• _Prompt_: Could you retype the entries exactly as they are?

[Saved data entries]
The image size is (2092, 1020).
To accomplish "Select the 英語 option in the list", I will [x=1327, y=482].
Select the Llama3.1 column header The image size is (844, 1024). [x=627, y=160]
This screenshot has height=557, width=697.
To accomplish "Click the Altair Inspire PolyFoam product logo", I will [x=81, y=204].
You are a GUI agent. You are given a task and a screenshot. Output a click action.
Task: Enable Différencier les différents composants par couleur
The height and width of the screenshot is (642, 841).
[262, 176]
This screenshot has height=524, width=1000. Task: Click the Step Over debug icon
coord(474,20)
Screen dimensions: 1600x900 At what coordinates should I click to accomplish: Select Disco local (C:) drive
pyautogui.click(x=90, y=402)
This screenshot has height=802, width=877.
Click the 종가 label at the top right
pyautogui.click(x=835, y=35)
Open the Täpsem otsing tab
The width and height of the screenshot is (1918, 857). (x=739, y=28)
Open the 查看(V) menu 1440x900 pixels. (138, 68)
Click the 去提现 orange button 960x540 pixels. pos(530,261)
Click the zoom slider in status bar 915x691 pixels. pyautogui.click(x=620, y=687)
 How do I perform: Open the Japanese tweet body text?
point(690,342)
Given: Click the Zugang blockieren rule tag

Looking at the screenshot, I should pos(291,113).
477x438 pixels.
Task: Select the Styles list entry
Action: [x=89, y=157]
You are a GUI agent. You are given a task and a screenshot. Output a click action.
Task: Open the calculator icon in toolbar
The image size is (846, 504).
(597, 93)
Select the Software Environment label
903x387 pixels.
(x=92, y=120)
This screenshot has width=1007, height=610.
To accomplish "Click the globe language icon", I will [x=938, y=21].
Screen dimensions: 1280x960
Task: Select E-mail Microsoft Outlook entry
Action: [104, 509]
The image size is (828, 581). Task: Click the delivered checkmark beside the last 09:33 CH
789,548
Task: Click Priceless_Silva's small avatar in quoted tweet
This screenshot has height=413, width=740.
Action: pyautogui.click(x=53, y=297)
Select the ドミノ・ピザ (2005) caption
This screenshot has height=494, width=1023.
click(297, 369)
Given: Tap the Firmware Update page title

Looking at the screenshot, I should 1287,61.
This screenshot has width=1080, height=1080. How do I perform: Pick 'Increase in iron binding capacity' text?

• _Response for this exercise_:
The image size is (2092, 1020).
To accomplish "Select the 英語 option in the list", I will [x=1327, y=482].
Select the Llama3.1 column header The image size is (844, 1024). [x=627, y=160]
This screenshot has height=557, width=697.
To accomplish "Click the Altair Inspire PolyFoam product logo", I will [x=81, y=204].
You are a GUI agent. You are given a task and a screenshot. Output a click action.
Task: Enable Différencier les différents composants par couleur
The height and width of the screenshot is (642, 841).
[262, 176]
This screenshot has height=524, width=1000. Task: Click the Step Over debug icon
coord(474,20)
Screen dimensions: 1600x900 At what coordinates should I click to accomplish: Select Disco local (C:) drive
pyautogui.click(x=90, y=402)
This screenshot has height=802, width=877.
Click the 종가 label at the top right
pyautogui.click(x=835, y=35)
Open the Täpsem otsing tab
The width and height of the screenshot is (1918, 857). (x=739, y=28)
Open the 查看(V) menu 1440x900 pixels. (138, 68)
Click the 去提现 orange button 960x540 pixels. pos(530,261)
Click the zoom slider in status bar 915x691 pixels. pyautogui.click(x=620, y=687)
 How do I perform: Open the Japanese tweet body text?
point(690,342)
Given: Click the Zugang blockieren rule tag

Looking at the screenshot, I should pos(291,113).
477x438 pixels.
Task: Select the Styles list entry
Action: [x=89, y=157]
You are a GUI agent. You are given a task and a screenshot. Output a click action.
Task: Open the calculator icon in toolbar
The image size is (846, 504).
(597, 93)
Select the Software Environment label
903x387 pixels.
(x=92, y=120)
This screenshot has width=1007, height=610.
To accomplish "Click the globe language icon", I will [x=938, y=21].
Screen dimensions: 1280x960
Task: Select E-mail Microsoft Outlook entry
Action: [104, 509]
The image size is (828, 581). Task: Click the delivered checkmark beside the last 09:33 CH
789,548
Task: Click Priceless_Silva's small avatar in quoted tweet
This screenshot has height=413, width=740.
Action: pyautogui.click(x=53, y=297)
Select the ドミノ・ピザ (2005) caption
This screenshot has height=494, width=1023.
click(297, 369)
Given: Tap the Firmware Update page title

Looking at the screenshot, I should 1287,61.
This screenshot has width=1080, height=1080. How do I perform: Pick 'Increase in iron binding capacity' text?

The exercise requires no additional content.